Foto: na een exploratie-dagje in de
Chawresse!
MATERIAAL
Zo weinig mogelijk, gezien de vele nauwe passages. Helm, zitgordel
etc. laat men best voor "La Splète" liggen: exploratie met
een Petzl Zoom wordt sterk aanbevolen (wel oppassen voor steenslag in
de P10). Ladder 5 m voor de P10 onmisbaar. 1 vaste spitplaat aanwezig.
SPELEOMETRIE
De "Réseau des Anversois" meet 153 m en heeft een
niveauverschil van 24 m (=bodem sifon). Qua diepte situeert zich het diepste punt van ons Réseau,
nl. het niveau van de sifon, zich op -83 m.
BELANG V/D ONTDEKKING
De Réseau des Anversois geeft voor de eerste maal zicht op een
(semi-actieve) watercirculatie. Nochtans heeft het er alle schijn van
weg dat deze circulatie bij normale waterstand gebeurt in een
ondergelopen zone, welke zich situeert op een diepte van -84 m of meer.
Ook in een ander deel van de grot, nl. beneden de Grand Puits, heeft
men via een smalle put een zicht op dit waterniveau. Ook hier zitten we
ongeveer even diep. Mogen we hier nu uit concluderen dat er helemaal
geen "magische" collecteur is, zoals we die zien in Trou des
Manants en Grotte Sainte-Anne?
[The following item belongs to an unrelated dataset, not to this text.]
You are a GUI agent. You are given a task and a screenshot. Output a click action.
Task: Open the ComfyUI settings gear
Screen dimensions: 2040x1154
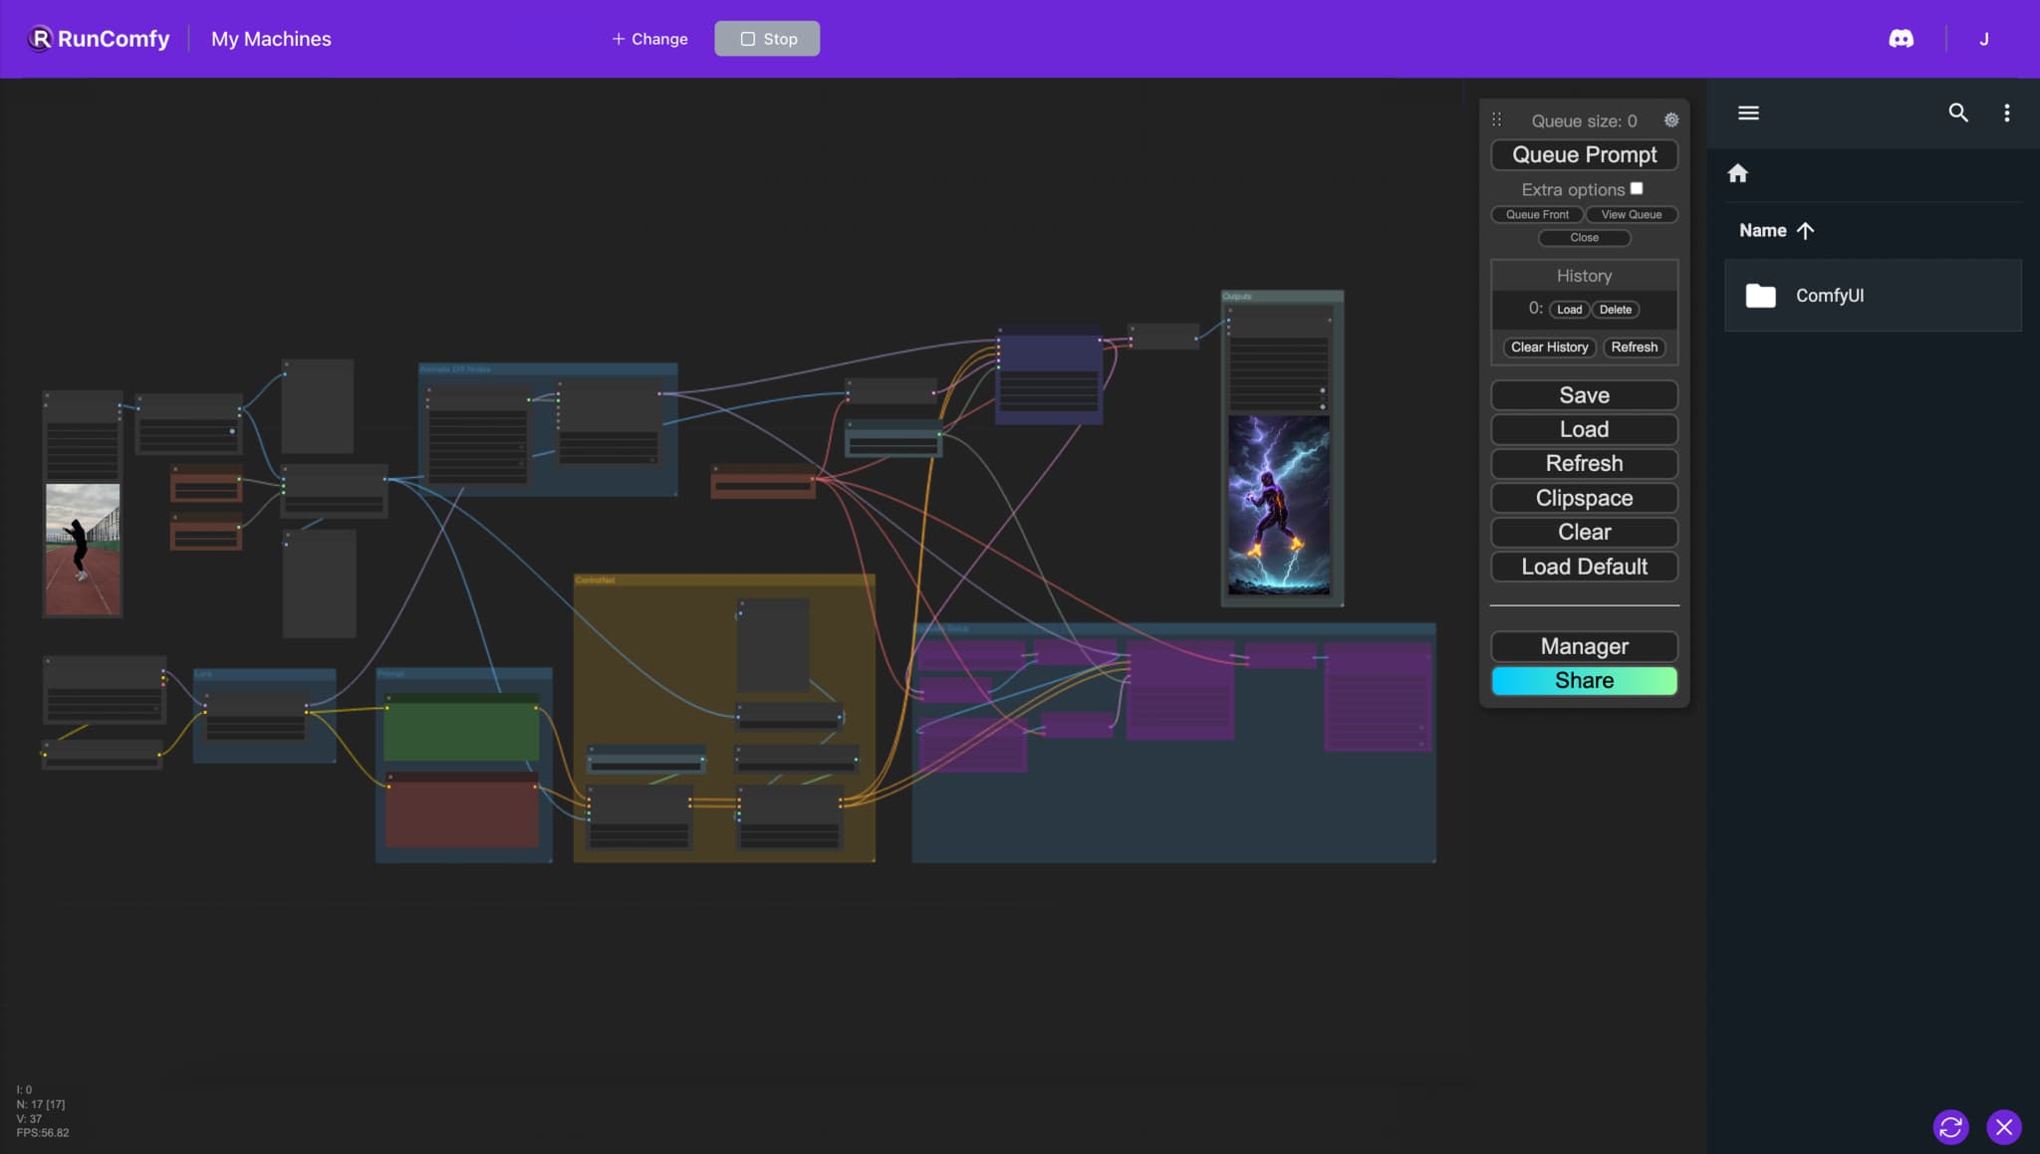point(1669,119)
Persoonlijk denk ik dat dit, met de
huidige kennis van zaken, inderdaad de juiste conclusie is. Het is
zoals Paul Xhaard ooit stelde: als er inderdaad een collecteur is,
waarom is hij dan nog nooit gevonden?
Nog enkele cijfers: de ondergelopen zone zou zich situeren op een
hoogte van +96,5 m boven de zeespiegel (indien ingang Chawresse
Z=180,50 m (Briffoz, CRSOA en diepte Réseau Anversois=-83 m).
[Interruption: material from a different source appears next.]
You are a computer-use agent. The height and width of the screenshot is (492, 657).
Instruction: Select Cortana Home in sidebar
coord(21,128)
Daarentegen bevindt de sifon van Trou des Manants zich op een hoogte
van +81 m. M.a.w. de sifon van de Chawresse ligt 16,5 m hoger dan die
van de Manants. Voor een afstand in rechte lijn tussen beide sifons van
ongeveer 370 m, geeft dit een gemiddelde helling van -4%. Dit is zeer
normaal voor een oppervlakterivier in België(vallei Chawresse: 5,5 à
7%) maar pleit niet in het voordeel van een ondergelopen zone, waar het
waterniveau doorgaans quasi horizontaal is...
Enfin, ik ga hier niet uitweiden over de mogelijke hydrologische
systemen in de vallei van de Chawresse zolang er niet via een degelijke
kleurproef het verband is aangetoond tussen de nieuwe sifon in de Abime
de la Chawresse en de rivier in de Manants of Sainte-Anne. Intussen kan
de geïnteresseerde lezer zich verdiepen het het werk: Actes du
Colloque d'Etude des Phénomènes hydrogéologiques du Vallon de la
Chawresse, Société Spéléo de Wallonie, 1987.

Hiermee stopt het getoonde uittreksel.